Talk about your come-from-behind victories. The Maloof family is running into some serious pushback on its possible move to Anaheim. Sacramento Mayor (and former Kings star) Kevin Johnson is hosting an NBA contingent today and tomorrow to present his case that the state capital could indeed support a pro basketball franchise. The Sacramento Bee reports that this morning's sessions went well:
[Mayor Kevin Johnson and state Senate President Darrell Steinberg] said NBA officials listened attentively and asked plenty of questions as Johnson and Steinberg delivered a unified message: Give Sacramento at least one more year to show the league it has the financial wherewithal to support the Kings and the political will to get an arena built.
Johnson presented a list of corporate sponsorships totaling $9.2 million, which is serious money for such a small market. The mayor was apparently masterful in pitching the city during a league meeting last week in NY - so much so that the deadline to file for relocation was moved back to May 2. Anaheim, according to Sports Illustrated's Sam Amick, was not nearly as effective in pleading its case.
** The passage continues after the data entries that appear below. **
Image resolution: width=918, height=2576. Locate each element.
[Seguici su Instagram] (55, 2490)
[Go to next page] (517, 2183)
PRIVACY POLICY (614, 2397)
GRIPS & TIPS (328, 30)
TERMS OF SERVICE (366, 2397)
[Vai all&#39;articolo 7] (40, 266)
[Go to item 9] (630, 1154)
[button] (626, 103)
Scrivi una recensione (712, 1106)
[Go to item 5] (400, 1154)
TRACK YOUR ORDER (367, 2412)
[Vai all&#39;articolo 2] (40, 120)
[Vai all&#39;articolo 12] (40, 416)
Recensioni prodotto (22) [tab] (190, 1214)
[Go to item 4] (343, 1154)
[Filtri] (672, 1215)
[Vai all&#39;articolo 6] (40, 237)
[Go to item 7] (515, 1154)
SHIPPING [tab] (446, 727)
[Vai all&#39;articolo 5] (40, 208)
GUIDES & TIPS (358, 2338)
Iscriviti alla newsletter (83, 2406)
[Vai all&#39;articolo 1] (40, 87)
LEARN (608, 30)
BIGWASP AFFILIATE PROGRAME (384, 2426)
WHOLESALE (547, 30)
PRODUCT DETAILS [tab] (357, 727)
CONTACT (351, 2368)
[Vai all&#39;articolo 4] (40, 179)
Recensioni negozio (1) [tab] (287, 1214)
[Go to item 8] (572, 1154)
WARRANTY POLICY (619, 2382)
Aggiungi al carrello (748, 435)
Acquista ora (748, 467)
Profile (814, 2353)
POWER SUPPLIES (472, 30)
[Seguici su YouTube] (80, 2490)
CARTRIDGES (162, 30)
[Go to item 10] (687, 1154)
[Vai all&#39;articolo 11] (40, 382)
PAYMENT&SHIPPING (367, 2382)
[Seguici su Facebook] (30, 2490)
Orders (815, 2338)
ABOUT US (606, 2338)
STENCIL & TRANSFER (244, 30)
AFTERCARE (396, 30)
Specifically, a source with knowledge of the proposal revealed that the television rights riches that had long been seen as a major motivating factor for the Maloofs aren't quite as lucrative as they had hoped. And while it had been assumed they would attempt to fill the programming void left by the Lakers at Fox Sports West due to their recent megadeal with Time Warner that starts in 2012, two sources said that is not the case.
The plan as presented in New York included a possible partnership worth $20 million annually with KDOC, an Orange County-based, independent television station that is co-owned by the very man working so hard to make this move happen. Anaheim Ducks owner Henry Samueli, who operates the Honda Center where the Maloofs' team would play and has already committed $50 million through city bonds to help cover their cost of relocation, reportedly teamed with Bert Ellis to pay $149.5 million for the station in 2006.
A $20 million package isn't especially impressive, considering that this is the nation's second largest media market (that's lower than the Clippers' television contract with Fox Sports West). "The math, in other words, just isn't adding up like the Maloofs had hoped," Amick writes. "And while the complications continue in Anaheim, optimism is on the rise in Sacramento."